| Page excerpt |
____________

Finally, we plot the result:

>>> flat_sentiment_good = [(n, s, len(feature_evals[n])) for n, s in positive_features]
>>> flat_sentiment_bad = [(n, s, len(feature_evals[n])) for n, s in negative_features]

>>> labels_good, sentiments_good, counts_good = zip(*reversed(flat_sentiment_good))
>>> labels_bad, sentiments_bad, counts_bad = zip(*flat_sentiment_bad)
>>> positions = list(range(20))

>>> fig = plt.figure()
>>> plt.barh(positions[-10:], sentiments_good[:10])
>>> plt.barh(positions[:10], sentiments_bad[:10], color='indianred')
>>> plt.title('Average Feature Sentiment', fontsize=16)
>>> plt.xlabel('Average Sentiment')
>>> plt.ylabel('Feature Name')
>>> axes = plt.gca()
>>> axes.set_xlim([-1.0, 1.0])
>>> axes.set_yticks(positions)
>>> text_labels = axes.set_yticklabels(labels_good[:10] + labels_bad[-10:])
>>> for label in text_labels:
>>>     label.set_verticalalignment('bottom')
_images/output_14_0.png

3.3 Feature associations

In this section, we show how to find which features frequently cooccur in the data. This information gives us a fine-grained picture of the relevant features for a given product or user - for example, talking of the car seats, are users more focussed on front or back seats? Which are the relevant aspects, such as look, comfort, material of the seats etc.?

To find major feature associations, we first count the co-occurences of features over the whole data collection. We do this by making all possible pairs of features from each document review:

>>> feature_asso_freqdict = Counter()

>>> for item in analyzed_data:
>>>     for entity in item['entities']:
>>>         features = [se['value'] for se in entity['semantics'] if se['type'].startswith('feature_')]
>>>         for f1, f2 in itertools.combinations(features, 2):
>>>             f1, f2 = sorted([f1, f2])
>>>             key_str = '{} / {}'.format(f1, f2)
>>>             feature_asso_freqdict[key_str] += 1

>>> for item in feature_asso_freqdict.most_common(20):
>>>     print("%s: %s" % (item[0], item[1]))

____________

| The exercise |
In the tutorial on feature sentiment and associations, which color does the plotting code assign to the bars for negative features? The listing after this point is separate material with no connection to the tutorial.

____________

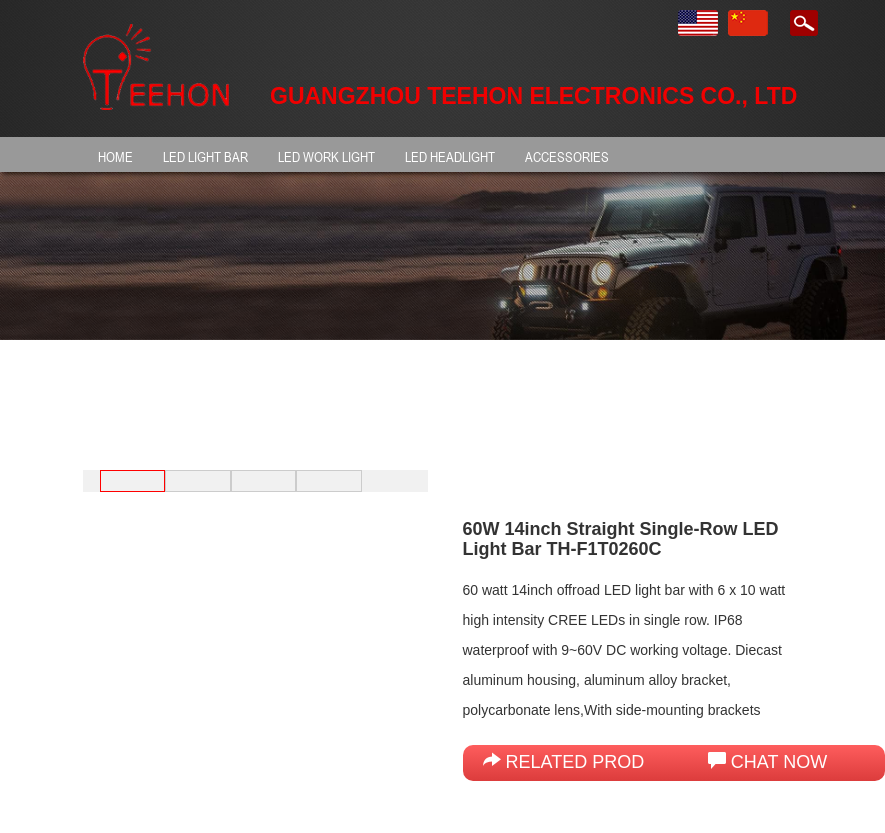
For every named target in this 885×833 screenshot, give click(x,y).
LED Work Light (326, 156)
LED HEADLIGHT (450, 156)
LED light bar (205, 156)
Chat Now (767, 761)
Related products (588, 761)
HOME (115, 156)
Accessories (567, 156)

____________

| Response |
indianred